*Goal:* Count the lines in the entries below that contain the string "Find", matching case exactly. Reply with that number alone.

*Input:*
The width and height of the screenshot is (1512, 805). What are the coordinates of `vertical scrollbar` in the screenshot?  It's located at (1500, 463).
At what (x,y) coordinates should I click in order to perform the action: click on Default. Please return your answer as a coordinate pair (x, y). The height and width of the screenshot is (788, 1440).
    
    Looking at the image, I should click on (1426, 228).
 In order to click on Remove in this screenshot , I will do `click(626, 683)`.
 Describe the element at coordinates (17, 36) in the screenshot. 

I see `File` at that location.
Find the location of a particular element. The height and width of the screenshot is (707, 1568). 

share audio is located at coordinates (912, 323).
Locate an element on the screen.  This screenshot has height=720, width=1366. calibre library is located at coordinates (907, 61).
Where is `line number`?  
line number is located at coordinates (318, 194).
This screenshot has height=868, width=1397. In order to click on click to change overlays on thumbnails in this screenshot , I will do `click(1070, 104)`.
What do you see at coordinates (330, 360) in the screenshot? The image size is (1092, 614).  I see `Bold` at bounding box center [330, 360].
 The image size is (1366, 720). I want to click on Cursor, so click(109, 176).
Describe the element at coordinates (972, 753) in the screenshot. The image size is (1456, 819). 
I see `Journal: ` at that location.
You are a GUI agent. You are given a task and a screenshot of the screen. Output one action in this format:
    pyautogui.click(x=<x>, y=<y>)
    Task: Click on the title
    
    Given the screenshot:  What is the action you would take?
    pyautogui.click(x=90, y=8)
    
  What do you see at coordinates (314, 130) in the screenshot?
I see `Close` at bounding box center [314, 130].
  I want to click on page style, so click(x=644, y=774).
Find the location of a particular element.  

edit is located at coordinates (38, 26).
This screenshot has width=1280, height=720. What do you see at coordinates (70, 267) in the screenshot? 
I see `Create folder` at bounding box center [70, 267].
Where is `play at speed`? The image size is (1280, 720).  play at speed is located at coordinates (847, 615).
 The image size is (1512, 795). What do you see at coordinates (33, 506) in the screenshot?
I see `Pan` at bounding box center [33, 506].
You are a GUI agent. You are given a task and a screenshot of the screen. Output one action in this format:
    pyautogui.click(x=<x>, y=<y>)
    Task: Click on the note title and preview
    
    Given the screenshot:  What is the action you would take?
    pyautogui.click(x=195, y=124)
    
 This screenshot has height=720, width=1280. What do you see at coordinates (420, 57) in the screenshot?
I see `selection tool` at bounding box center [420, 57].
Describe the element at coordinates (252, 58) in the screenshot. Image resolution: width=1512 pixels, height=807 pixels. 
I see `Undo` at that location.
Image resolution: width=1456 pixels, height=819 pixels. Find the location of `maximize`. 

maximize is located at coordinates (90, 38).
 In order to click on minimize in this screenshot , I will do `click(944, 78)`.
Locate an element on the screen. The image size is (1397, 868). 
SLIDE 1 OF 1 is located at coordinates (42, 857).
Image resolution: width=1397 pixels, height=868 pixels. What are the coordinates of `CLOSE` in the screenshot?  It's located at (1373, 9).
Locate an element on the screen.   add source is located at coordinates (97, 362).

*Solution to the exercise:* 3